И когда г-н де Термондр возразил ему, ссылаясь на государственные соображения, он отвечал:

— У нас нет государства. У нас есть ведомства. То, что мы называем государственными соображениями, в действительности соображения бюрократические. Нам твердят о высоком их значении, а на самом деле они позволяют администрации замазывать свои промахи и усугублять их.

Господин Мазюр торжественно произнес:

— Я республиканец, якобинец, террорист… и патриот. Я не возражаю против того, чтобы гильотинировали генералов, но не позволю оспаривать решения военного суда.

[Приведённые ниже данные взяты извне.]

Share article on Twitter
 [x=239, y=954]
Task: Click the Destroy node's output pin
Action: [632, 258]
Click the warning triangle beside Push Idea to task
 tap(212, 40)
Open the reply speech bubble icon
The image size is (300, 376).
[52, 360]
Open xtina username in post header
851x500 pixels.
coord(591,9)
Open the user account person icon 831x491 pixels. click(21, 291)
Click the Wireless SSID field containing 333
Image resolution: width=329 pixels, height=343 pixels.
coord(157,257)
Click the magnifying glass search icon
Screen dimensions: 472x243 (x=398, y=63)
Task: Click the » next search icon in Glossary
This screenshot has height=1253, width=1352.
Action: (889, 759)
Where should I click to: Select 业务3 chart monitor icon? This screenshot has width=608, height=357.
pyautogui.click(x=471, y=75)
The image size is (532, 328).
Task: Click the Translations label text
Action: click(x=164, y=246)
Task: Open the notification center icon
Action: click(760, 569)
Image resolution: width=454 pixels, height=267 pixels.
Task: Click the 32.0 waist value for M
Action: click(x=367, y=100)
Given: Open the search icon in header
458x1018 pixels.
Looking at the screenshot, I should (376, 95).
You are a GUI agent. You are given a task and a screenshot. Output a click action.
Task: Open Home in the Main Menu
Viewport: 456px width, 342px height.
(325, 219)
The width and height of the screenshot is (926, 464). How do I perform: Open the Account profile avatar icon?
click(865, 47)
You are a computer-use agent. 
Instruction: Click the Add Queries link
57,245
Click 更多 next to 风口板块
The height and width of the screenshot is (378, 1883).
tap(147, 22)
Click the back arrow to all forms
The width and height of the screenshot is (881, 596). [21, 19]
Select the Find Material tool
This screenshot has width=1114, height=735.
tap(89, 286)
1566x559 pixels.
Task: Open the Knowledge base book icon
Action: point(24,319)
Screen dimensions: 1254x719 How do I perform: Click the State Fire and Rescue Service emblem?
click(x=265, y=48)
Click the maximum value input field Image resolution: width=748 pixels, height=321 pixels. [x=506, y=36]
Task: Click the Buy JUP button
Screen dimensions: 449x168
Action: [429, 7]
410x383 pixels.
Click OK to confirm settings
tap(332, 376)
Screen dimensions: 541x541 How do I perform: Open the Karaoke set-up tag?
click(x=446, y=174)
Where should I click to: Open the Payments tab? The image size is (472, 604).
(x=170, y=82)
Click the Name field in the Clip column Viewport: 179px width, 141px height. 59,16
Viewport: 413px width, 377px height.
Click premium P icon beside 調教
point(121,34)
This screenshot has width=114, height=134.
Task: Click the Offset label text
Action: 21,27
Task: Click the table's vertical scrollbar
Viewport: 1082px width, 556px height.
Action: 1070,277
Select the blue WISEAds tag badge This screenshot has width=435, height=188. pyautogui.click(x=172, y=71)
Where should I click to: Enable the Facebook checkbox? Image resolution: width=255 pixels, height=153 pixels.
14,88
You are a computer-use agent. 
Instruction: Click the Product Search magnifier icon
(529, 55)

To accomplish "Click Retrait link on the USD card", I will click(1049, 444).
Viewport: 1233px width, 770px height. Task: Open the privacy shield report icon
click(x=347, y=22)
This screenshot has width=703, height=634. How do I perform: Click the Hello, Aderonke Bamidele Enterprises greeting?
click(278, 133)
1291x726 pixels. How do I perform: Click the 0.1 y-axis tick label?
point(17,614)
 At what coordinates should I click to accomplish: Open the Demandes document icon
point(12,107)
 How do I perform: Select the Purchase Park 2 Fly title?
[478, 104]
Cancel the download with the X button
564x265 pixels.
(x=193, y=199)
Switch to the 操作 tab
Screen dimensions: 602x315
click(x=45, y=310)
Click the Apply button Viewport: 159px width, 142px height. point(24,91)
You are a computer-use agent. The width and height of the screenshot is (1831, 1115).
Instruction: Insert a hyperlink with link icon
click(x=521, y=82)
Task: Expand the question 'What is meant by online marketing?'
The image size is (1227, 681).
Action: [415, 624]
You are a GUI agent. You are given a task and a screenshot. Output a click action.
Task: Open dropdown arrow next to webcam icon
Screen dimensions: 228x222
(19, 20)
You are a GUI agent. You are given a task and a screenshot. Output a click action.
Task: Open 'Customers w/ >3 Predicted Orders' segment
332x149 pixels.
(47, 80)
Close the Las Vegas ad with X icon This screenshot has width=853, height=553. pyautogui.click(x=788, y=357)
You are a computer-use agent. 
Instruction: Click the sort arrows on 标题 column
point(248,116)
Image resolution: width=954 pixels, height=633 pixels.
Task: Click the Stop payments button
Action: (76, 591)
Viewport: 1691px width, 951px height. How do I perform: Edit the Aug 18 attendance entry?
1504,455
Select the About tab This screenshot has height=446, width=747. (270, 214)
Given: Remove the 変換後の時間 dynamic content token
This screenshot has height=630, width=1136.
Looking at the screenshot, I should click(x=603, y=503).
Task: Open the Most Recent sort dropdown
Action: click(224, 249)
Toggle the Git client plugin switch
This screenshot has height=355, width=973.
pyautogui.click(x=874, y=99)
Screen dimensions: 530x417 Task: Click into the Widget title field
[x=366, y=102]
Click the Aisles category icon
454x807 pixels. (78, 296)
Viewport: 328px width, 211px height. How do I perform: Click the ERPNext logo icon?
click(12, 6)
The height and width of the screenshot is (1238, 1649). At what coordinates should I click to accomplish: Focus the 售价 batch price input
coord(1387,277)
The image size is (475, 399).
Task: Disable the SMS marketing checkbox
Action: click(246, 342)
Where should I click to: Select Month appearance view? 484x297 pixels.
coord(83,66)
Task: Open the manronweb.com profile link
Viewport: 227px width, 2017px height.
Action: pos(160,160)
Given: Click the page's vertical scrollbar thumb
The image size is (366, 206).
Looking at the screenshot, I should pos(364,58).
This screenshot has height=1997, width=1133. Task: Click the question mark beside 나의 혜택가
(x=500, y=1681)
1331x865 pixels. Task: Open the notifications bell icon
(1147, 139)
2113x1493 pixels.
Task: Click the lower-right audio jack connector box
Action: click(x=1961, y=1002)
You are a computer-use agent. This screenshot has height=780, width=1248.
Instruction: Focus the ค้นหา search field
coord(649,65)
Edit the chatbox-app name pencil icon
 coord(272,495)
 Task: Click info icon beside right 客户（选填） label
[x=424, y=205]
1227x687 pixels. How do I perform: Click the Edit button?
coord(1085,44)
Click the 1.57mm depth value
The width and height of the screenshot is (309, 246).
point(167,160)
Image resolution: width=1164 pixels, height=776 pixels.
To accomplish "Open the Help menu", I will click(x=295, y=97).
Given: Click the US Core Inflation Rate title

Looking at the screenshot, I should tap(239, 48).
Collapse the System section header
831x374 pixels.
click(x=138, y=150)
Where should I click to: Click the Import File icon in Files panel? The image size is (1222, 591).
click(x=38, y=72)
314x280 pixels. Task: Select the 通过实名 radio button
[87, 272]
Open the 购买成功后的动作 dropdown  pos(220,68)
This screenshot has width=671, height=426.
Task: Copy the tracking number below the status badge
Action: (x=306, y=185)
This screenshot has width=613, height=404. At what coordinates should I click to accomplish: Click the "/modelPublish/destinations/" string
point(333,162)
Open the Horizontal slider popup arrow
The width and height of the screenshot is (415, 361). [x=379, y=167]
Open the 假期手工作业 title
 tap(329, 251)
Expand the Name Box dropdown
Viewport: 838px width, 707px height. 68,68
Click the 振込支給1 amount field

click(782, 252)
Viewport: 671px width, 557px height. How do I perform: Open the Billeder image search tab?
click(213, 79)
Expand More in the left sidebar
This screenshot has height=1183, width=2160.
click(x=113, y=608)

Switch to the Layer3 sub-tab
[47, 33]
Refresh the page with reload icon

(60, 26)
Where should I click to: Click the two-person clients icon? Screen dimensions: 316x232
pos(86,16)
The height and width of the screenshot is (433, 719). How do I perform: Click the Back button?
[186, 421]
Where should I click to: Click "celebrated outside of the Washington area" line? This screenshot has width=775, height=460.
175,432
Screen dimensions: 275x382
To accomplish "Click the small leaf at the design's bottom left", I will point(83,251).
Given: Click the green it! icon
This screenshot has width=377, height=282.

— Вы правы,— отозвался г-н де Термондр,— ибо, если уж вообще существует какое-либо правосудие, достойное уважения, то именно это. Зная армию, могу вас уверить, что нет более снисходительных и сострадательных судей, чем военные.

— Рад слышать это от вас,— отвечал г-н Бержере.— Но армия это такое же ведомство, как ведомство земледелия, финансов или народного просвещения, и нельзя понять, почему существует военный суд, когда нет ни суда земледельческого, ни суда финансового, ни суда университетского. Всякий специальный суд противоречит принципам современного права. Военные превотальные суды будут казаться нашим потомкам такими же средневековыми и варварскими учреждениями, какими представляются нам суды сеньориальные и суды официалов {28}.